Key stat: US financial media network (FMN) spend will hit $1.50 billion in 2026, $1.15 billion higher than this year, per our June 2024 forecast.

Beyond the chart:

  • FMNs are blowing up much in the same way retail media networks did over the past four years.
  • Chase and Paypal both launched FNMs this year. Due to the value of their first-party data, more financial institutions will likely follow suit.
  • While financial institutions have payment data, they don’t have the same existing ad inventory retailers do through shopping sites and off-site partnerships. Expect to see more financial institutions experimenting with shopping platforms, the way Klarna has, and building off-site partnerships.

Use this chart:

  • Identify the trend toward institutions with first-party data building their own media networks.
  • Consider allocating ad spend to FMNs.

More like this:

Note: Examples of websites or apps primarily engaged in financial services include those of banks (e.g., Chase, Wells Fargo), fintechs (e.g., buy now, pay later services, insurtechs), and payment providers (e.g., Block, PayPal). Digital ad spending includes advertising that appears on desktop and laptop computers as well as mobile phones, tablets, and other internet-connected devices, and includes all the various formats of advertising on those platforms.
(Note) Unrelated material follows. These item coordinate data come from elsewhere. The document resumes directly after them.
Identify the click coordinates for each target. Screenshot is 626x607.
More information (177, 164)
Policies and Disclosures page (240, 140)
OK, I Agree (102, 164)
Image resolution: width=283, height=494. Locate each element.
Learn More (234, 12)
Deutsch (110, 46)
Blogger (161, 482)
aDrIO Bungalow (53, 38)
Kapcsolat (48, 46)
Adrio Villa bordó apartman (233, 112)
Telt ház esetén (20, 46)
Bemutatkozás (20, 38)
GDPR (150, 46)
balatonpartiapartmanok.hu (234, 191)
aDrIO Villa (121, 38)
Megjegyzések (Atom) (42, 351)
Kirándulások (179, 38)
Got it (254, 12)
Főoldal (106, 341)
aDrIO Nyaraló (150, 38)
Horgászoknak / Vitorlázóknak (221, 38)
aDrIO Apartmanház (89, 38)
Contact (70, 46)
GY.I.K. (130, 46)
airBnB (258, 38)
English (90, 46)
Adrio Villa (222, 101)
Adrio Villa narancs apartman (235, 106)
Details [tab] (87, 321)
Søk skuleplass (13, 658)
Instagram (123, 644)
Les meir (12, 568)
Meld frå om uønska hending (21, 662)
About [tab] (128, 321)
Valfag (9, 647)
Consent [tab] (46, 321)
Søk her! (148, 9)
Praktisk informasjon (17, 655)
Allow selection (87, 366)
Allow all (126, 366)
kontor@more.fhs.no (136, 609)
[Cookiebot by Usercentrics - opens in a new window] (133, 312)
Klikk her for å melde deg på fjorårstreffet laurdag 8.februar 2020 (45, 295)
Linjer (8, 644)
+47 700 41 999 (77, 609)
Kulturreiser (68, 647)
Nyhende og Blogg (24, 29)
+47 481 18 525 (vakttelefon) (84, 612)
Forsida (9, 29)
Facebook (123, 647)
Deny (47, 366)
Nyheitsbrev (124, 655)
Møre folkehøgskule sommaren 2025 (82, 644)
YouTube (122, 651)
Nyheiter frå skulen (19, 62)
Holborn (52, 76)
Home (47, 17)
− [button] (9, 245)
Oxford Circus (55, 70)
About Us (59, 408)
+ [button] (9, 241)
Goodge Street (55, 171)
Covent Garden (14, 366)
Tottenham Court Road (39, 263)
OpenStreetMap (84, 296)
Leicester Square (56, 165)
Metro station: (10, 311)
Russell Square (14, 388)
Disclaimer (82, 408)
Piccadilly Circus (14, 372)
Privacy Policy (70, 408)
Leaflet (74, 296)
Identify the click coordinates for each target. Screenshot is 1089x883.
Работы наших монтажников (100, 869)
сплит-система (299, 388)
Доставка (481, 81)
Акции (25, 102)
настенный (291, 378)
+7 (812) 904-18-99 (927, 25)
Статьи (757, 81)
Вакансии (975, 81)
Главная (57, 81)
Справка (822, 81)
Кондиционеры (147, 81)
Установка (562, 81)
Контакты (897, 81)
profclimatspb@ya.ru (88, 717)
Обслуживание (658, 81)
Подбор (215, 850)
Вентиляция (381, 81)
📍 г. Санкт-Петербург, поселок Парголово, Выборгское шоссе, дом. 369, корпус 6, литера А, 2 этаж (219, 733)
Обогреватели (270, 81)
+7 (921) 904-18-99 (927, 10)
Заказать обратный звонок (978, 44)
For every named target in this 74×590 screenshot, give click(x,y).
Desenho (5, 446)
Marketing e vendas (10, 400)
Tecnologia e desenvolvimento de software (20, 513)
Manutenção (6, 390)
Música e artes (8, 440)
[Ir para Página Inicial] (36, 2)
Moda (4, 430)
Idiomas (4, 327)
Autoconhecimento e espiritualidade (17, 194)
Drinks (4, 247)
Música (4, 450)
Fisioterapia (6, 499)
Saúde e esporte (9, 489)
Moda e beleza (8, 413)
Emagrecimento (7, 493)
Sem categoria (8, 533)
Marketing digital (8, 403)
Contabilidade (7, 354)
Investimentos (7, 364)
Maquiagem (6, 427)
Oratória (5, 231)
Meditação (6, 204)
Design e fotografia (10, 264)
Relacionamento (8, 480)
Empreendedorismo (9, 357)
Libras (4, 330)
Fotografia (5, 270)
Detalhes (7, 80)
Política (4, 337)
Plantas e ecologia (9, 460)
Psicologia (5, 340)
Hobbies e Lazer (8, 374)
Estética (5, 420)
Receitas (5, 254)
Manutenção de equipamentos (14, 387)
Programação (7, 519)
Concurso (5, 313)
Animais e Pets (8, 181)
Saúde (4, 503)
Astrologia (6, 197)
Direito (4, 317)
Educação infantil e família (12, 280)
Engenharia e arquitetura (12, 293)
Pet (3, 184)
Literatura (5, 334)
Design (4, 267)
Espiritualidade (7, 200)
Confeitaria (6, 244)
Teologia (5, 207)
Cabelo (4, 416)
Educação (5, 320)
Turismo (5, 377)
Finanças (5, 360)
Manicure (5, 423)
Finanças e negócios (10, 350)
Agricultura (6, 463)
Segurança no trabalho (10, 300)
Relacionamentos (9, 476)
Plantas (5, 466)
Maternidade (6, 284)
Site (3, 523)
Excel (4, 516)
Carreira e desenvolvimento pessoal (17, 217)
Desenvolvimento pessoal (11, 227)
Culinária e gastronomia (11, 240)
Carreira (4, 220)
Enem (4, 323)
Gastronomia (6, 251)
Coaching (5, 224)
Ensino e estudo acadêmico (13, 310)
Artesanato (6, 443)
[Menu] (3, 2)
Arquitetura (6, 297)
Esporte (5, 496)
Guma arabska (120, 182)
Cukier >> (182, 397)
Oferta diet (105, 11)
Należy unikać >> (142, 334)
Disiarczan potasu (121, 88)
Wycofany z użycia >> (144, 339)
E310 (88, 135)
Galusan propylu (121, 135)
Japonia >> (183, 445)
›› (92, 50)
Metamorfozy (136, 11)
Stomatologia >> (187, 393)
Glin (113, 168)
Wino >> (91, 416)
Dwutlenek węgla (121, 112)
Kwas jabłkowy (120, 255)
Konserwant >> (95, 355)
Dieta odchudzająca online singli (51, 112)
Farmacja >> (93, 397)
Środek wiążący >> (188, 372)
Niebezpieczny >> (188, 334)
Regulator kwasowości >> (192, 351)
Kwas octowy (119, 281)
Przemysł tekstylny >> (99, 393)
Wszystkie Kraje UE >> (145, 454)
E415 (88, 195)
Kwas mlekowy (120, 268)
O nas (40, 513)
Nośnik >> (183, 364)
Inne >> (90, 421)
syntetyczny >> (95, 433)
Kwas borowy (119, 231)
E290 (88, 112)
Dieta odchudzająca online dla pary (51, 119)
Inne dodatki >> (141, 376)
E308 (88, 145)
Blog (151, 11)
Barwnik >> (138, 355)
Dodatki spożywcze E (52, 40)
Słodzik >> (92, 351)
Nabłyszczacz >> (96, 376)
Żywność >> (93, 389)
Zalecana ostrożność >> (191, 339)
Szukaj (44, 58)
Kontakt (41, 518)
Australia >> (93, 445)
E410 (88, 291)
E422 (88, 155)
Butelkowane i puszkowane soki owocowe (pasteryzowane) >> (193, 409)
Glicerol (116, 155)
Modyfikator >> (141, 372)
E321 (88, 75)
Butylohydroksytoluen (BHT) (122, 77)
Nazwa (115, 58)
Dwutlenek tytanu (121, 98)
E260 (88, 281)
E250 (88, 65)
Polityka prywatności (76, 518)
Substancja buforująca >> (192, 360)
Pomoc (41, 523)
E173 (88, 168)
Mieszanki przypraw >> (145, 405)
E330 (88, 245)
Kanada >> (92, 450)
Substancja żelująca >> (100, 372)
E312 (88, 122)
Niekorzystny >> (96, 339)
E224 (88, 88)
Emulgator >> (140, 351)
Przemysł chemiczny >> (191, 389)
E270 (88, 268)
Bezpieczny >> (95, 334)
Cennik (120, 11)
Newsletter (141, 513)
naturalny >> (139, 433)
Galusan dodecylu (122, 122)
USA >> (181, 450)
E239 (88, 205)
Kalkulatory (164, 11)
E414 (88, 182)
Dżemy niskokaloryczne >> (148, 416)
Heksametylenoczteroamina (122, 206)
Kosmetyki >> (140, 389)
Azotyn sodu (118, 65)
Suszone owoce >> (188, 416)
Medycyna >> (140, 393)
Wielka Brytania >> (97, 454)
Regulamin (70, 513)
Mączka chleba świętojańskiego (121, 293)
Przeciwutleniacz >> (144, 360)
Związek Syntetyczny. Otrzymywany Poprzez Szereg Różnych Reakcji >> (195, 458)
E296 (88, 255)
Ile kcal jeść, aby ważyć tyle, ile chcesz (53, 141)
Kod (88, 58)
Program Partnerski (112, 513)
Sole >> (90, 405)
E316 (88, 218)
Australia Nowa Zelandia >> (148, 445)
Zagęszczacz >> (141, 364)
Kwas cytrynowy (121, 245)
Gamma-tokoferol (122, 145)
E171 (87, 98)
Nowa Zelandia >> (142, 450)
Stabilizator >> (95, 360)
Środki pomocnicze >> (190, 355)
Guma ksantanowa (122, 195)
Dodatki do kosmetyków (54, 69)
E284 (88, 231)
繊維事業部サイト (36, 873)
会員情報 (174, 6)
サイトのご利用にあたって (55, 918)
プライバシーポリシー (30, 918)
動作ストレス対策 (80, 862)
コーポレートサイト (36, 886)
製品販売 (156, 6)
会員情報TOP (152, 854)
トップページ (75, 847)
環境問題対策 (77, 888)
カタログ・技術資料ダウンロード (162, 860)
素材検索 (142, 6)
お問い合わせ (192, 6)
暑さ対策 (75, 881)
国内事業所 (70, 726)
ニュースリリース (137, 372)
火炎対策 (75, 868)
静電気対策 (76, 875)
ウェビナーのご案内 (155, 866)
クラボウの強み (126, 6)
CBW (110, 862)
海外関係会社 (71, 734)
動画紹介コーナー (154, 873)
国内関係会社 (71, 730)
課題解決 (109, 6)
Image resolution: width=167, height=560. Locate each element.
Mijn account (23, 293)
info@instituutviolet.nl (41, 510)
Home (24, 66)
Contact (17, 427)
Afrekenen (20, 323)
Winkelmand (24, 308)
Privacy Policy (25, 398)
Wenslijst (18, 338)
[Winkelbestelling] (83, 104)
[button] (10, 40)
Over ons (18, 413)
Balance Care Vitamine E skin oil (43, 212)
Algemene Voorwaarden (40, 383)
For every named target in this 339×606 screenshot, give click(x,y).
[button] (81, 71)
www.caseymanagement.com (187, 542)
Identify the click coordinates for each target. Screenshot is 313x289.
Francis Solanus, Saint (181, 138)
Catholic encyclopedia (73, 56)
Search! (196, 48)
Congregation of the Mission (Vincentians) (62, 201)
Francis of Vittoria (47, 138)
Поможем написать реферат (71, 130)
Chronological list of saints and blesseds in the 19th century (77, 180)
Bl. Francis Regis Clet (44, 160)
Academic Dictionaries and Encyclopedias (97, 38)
Methodology: Estimates are based on the analysis of various elements related to the ad spending market, including macro-level economic conditions, historical trends of the advertising market, historical trends of each medium in relation to other media, reported revenues from major ad publishers, estimates from other research firms, data from benchmark sources, consumer media consumption trends, consumer device usage trends, and EMARKETER interviews with executives at ad agencies, brands, media publishers, and other industry leaders.